Tianjin city, Shenyang city, and Ningbo city join the UNESCO Global Learning City Network.
On December 4th, the United Nations Educational, Scientific and Cultural Organization announced that 72 cities in 46 countries around the world, including Tianjin, Shenyang, and Ningbo in China, have been recognized as new members of the organization's Global Network of Learning Cities.

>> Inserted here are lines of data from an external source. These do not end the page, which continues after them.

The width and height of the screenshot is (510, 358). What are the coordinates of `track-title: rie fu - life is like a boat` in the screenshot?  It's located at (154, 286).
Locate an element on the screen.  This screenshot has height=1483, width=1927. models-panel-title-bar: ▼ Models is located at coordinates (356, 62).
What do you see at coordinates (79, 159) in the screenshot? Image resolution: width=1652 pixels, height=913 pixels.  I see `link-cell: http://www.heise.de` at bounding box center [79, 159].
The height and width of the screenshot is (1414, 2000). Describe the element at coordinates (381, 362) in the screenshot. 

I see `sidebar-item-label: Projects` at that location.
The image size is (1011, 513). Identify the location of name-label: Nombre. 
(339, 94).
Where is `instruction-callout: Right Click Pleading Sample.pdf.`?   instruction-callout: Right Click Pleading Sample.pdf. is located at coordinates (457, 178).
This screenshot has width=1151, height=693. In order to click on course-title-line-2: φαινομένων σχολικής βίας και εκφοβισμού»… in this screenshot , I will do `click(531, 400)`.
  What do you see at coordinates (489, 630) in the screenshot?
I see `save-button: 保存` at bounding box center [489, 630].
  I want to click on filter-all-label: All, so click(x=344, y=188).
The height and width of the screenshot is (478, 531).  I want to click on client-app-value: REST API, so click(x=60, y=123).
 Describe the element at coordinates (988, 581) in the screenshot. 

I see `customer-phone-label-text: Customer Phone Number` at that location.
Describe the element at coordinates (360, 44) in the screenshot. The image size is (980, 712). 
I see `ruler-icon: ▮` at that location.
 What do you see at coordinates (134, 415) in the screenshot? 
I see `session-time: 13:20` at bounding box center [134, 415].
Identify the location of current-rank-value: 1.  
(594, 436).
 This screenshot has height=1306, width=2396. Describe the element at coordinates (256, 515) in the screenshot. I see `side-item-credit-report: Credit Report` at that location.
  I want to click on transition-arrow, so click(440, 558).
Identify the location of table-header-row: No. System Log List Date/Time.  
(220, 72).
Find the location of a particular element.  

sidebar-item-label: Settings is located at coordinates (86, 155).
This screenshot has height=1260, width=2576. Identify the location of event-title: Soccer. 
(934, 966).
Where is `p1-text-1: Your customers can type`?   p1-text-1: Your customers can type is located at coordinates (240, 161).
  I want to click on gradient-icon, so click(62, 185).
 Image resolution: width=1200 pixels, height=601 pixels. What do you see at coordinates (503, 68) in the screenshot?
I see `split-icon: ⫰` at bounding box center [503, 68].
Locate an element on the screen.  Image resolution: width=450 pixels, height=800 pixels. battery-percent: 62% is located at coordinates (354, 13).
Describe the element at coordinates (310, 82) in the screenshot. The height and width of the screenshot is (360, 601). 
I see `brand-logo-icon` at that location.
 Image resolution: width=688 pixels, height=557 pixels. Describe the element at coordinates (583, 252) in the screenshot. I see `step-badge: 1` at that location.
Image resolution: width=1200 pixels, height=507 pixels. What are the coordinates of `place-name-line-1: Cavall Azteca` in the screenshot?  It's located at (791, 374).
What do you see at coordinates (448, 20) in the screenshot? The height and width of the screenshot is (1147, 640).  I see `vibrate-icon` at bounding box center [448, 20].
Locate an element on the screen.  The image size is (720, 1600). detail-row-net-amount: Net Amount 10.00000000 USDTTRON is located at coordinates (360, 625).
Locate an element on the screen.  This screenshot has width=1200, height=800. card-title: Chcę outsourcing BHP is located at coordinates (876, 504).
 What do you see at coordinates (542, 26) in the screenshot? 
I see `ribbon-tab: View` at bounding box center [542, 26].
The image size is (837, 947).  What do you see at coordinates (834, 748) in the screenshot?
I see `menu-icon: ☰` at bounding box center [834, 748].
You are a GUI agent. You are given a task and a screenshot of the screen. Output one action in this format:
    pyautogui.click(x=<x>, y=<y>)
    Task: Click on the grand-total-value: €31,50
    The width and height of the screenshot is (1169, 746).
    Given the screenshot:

This recognition is to commend the outstanding commitment and efforts of these cities to ensure that everyone has the right to education.
Stefania Giannini, Assistant Director-General for Education at UNESCO, stated that cities play a crucial role in promoting lifelong learning, and the 72 new UNESCO Learning Cities announced are transforming every street, library, workplace, museum, and home into places of knowledge and innovation.
The UNESCO Global Network of Learning Cities was initiated by the UNESCO Institute for Lifelong Learning in 2013 and officially accepted city applications in 2015. The network aims to support and promote policy dialogue, exchange of experiences, and sharing of practices among member cities to enhance lifelong learning capacity building and community sustainable development.
Currently, China has 15 cities that have joined the Global Network of Learning Cities, including Tianjin, Shenyang, and Ningbo that were newly selected. The other cities include Beijing, Taiyuan, Chengdu, Wuhan, Changzhou, Hangzhou, Shenzhen, Xi'an, Shanghai, Guangzhou, Nanjing, and Suzhou. Beijing, Hangzhou, Chengdu, Shanghai, and Wuhan have previously been recipients of the UNESCO Global Learning City Award.